SECTION I : L’APPEL AU VOTE : DES ENJEUX DE LA PARTICIPATION ÉLECTORALE À LA MODALITÉ PRINCIPALE DE L’ENRÔLEMENT ÉLECTORAL DES POPULATIONS.

‘"La théorie démocratique, écrit Daniel Gaxie, postule des citoyens attentifs aux événements politiques, au fait des problèmes et instruits des idéologies en lice exprimant en définitive par leur vote un choix réfléchi et motivé. [Or] C’est une tout autre réalité que dévoile l’analyse sociologique : la capacité de manipuler la symbolique politique est fort inégalement répartie et ceux qui en bénéficient au plus haut degré sont aussi ceux qui détiennent, par, ailleurs, les autres pouvoirs socioculturels". 394

Concernant le citoyen ordinaire confronté à cette situation, on peut, avec Frédéric Bon, 395 constater qu’il s’y retrouve comme l’individu devant le cosmos : "‘La vie politique lui apparaît comme un univers d’une extraordinaire complexité, une multiplicité de groupes, de sous-groupes et de personnalités entrent en conflits qui s’organisent en un nombre considérable de dimensions […]. Or, la démocratie pluraliste somme le citoyen d’intervenir […] dans ce débat et d’arbitrer ces conflits. Le temps et l’investissement intellectuel qu’il peut consacrer à cette tâche sont extrêmement limités. Le seul moyen pour résoudre cette contradiction est d’opérer […], une réduction de cet univers complexe à un petit nombre d’oppositions […]. Cette réduction est opérée par le discours politique’".
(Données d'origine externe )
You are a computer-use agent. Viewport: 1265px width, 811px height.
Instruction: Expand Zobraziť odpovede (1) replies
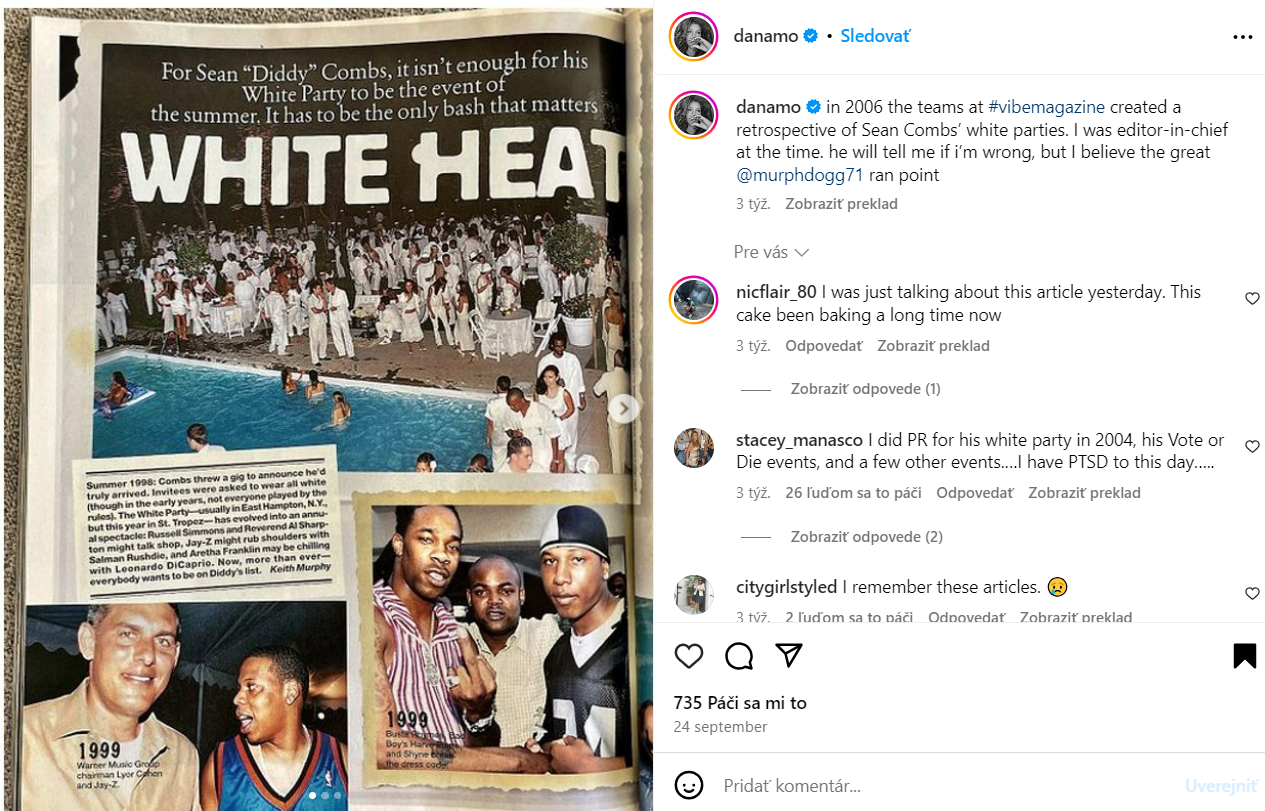pos(865,389)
C’est ce discours qui au moment des élections et même au-delà, permet de saisir les clivages politiques, c’est lui qui transforme les préoccupations en enjeux électoraux, c’est lui qui permet aux citoyens d’accorder une importance claire au vote, d’avoir une opinion tranchée sur les sujets débattus, et percevoir les différences effectives entre les protagonistes en présence.

C’est en examinant donc ce discours qu’il nous paraît possible de ramener les dimensions multiples de l’offre électorale qu’il contient aux opérateurs simples qui la structurent en permanence et qui constituent les enjeux de la participation électorale.

En parlant d’enjeu de la participation électorale, précisons qu’il s ‘agit en général d’un ensemble de préoccupations définies et appréhendées dans les discours d’appel au vote. Ces préoccupations sont sensées être celles auxquelles les citoyens accordent une importance qui éveillera leur intérêt, suscitera ou justifiera la mobilisation électorale. Pour ce qui concerne notre analyse en particulier, ces enjeux de la participation électorale sont formés de maître mots, d’idées force, d’affirmations pivot ou de thèmes principaux qui sont régulièrement mis en scène par les protagonistes battant campagne électorale. Autour de ces enjeux s'organisent la plupart des locutions et allocutions politiques avec l'objectif de sensibiliser l’électorat et donc de susciter de sa part un suffrage favorable. Ces enjeux sont, en d'autres termes, des propositions diverses regroupées et appréhendées en une seule proposition générique à laquelle s'affecte selon l'élection, un vaste ensemble de formulations singulières se référant au contexte national du moment et renvoyant à leur tour à d'autres propositions des intervenants et orateurs politiques pendant la période électorale.

Les enjeux de la participation électorale, dont nous soulignons qu’ils ne sont pas alternatifs les uns vis-à-vis des autres, constituent des unités de signification dont l’interprétation s’effectue en étant toujours accompagnées quelle qu'elle soit d'un recours à la fête et aux supports symboliques de la fête.

Notes
394.

Daniel Gaxie constate ainsi que dans la démocratie représentative, "la structure même du champ politique perpétue un cens d’autant plus efficace qu’il est caché, dont le fonctionnement comporte le monopole des professionnels de la politique, favorise les partis représentatifs des classes supérieures et contribue en fin de compte à reproduire les clivages essentiels d’une société inégalitaire…". Cf. Le cens caché. Inégalités culturelles et ségrégations politiques, Paris, Le Seuil, 1978.

395.

Bon (Frédéric), "Qu’est-ce qu’un vote ? ", Histoire, n° 2, 1979, p. 105 et sq.